Stored data entries:
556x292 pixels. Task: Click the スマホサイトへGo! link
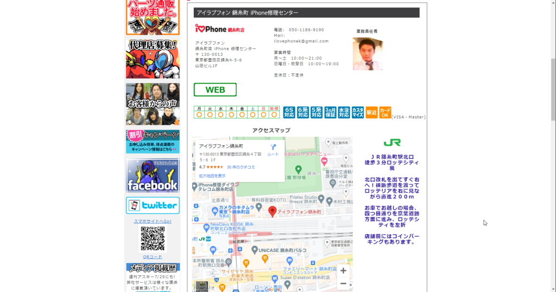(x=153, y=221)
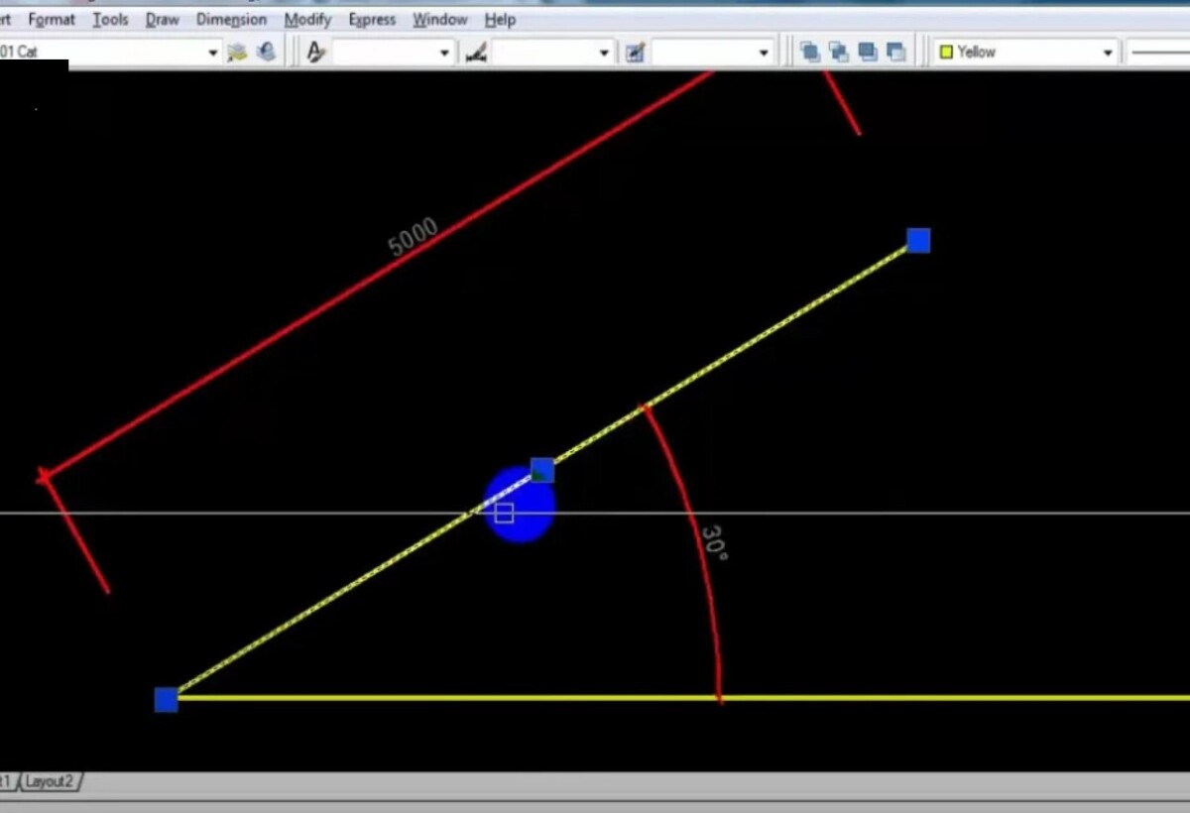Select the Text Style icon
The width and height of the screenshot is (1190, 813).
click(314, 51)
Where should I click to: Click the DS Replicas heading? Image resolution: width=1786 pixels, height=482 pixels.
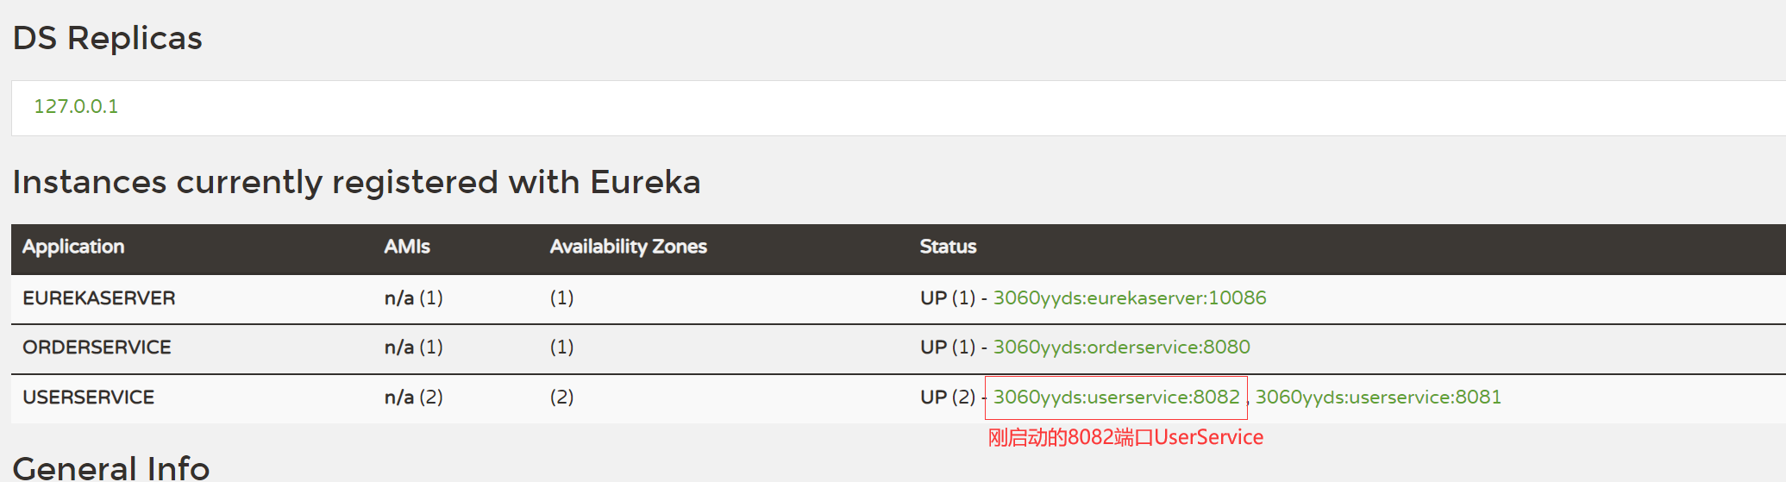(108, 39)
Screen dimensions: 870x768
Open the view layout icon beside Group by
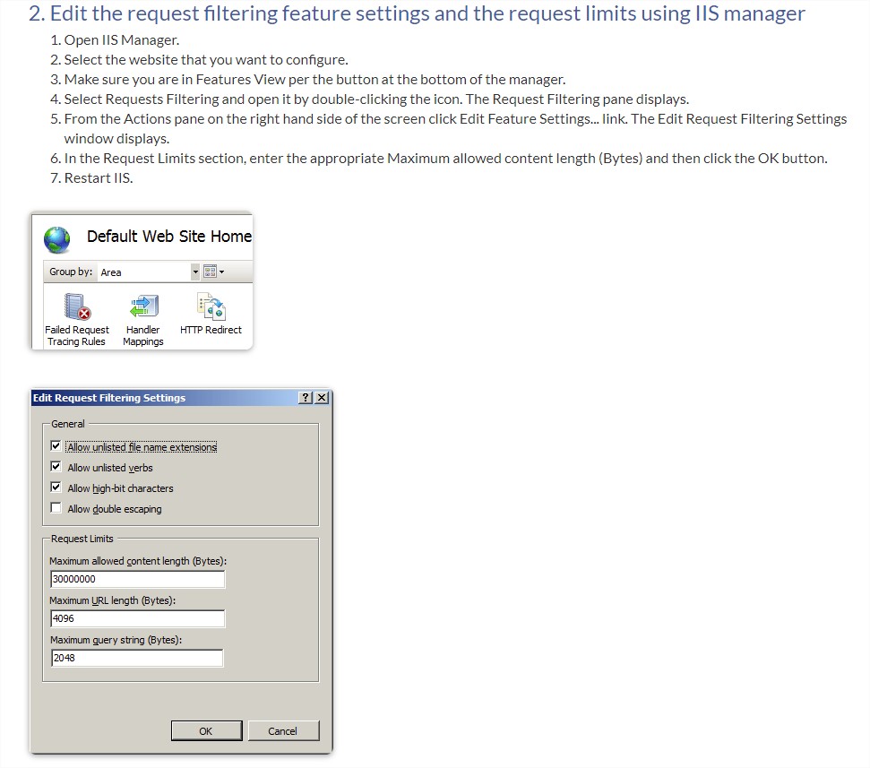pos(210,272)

* TASK INSTRUCTIONS
The line containing "Where should I" marks the start: set down exactly that line and every line after it through the last line of the data, without any pictures.

* TASK RESULT
Where should I click to: Click the DS Replicas heading? Image resolution: width=1786 pixels, height=482 pixels.
(108, 39)
Screen dimensions: 870x768
Open the view layout icon beside Group by
pos(210,272)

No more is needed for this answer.